Interestingly, Hart Shepherd says that in many cases, the creation of a captive ALSP originates with the idea of having the captive do one or two specific legal tasks. Often, she explains, these captive ALSPs come out of one of two different work trajectories: i) a set of back-office functions that evolve into doing legal work; or ii) a new operation set up only to do legal work in a specific area such as contract review, due diligence, etc. “These captive ALSPs tend to start in one area and because they are having success, they then start to migrate into other areas.”
Overall, UK law firms are more likely to implement the captive model than US law firms, the report found, with one-third of large UK law firms using captives to offer project management services, and almost one-fourth using captives for intellectual property management and for document review or coding services.

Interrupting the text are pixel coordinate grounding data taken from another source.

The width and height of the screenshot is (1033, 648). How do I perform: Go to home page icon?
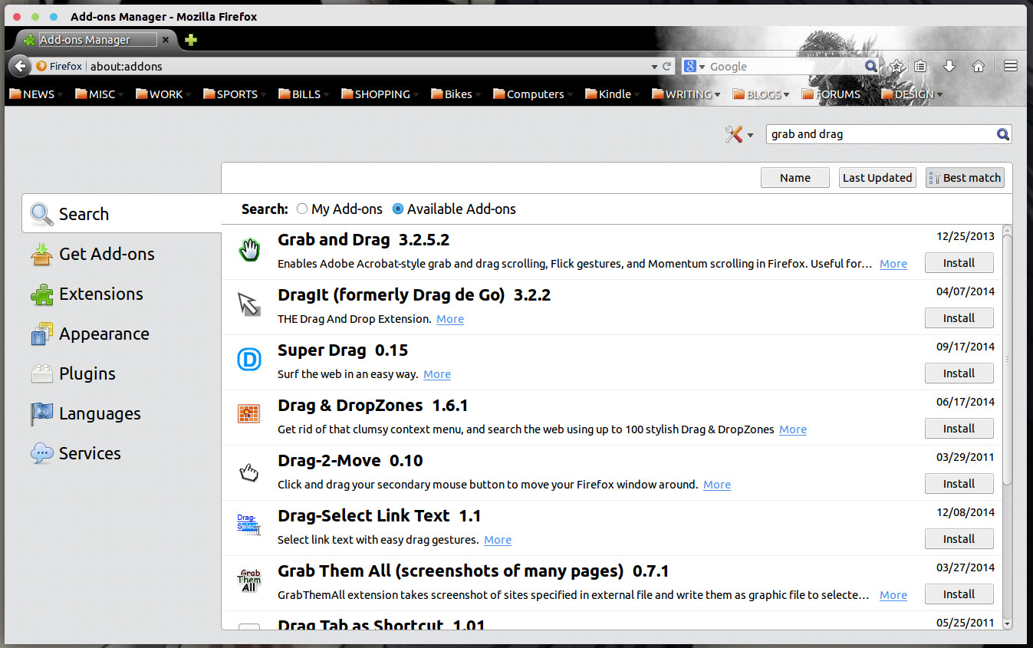click(x=978, y=67)
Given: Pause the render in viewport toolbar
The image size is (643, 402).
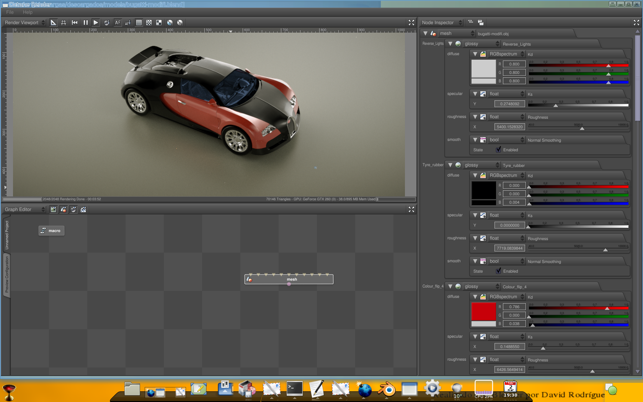Looking at the screenshot, I should pos(85,23).
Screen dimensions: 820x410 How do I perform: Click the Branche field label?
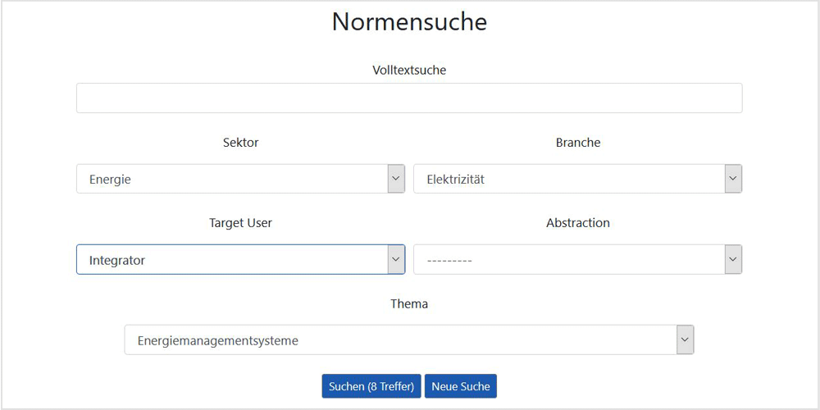coord(578,142)
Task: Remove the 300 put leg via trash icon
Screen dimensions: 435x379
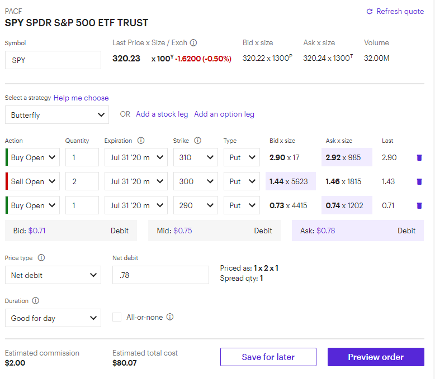Action: [419, 181]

In the US, 15% of large law firms use captives for project management services, 12% for intellectual property management and 17% for document review or coding services.
Giving the Clients What They Want
Much as the bigger market for ALSPs is driven in large part by clients’ desire for better, quicker and cheaper legal service delivery, so too is the market for captive ALSPs. The twist is, however, that now it’s the law firms that can offer clients the same speed and efficiency at a lower cost by harnessing the power of their own in-house ALSP. This is an important development, and it allows law firms a way to hang onto the business and the clients it might otherwise lose to ALSPs.
In response to clients’ needs, ALSPs are leveraging different business models, emerging in all shapes and sizes from the Big Four accounting firms to small, tech-savvy disruptors.
“Having a captive ALSP means that a firm can compete against some of these other ALSPs coming into the market if the law firm can now offer that same service,” Hart Shepherd says, adding that demonstrating to clients the firm’s own embedded technology and data savvy can be a strong differentiator. “Clients care a lot about what technology can bring to the legal service delivery equation,” she explains. “Not just in terms of cost saving, but also in terms of digitizing some of the legal work, giving management new information and creating a digital baseline from which the firm can work smarter in the future.”
Utilizing a captive ALSP in this way can greatly enhance a law firm’s standing in regard to new business or continuing client relationships, Hart Shepherd notes, and that could be a boon to an industry that has seen its margins eaten away by smaller competitors and more stringent client demands.
“I think this puts law firms back in the game in terms of getting back into some high-growth parts of their business again,” she says, adding that law firms have a built-in advantage in the eyes of clients because of their ongoing trusted relationships. “If law firms can develop the same strong, tech-enabled, low-cost, and resource-enabled offerings as existing ALSPs, they will have a strong competitive advantage because of the relationships that already exist with clients.”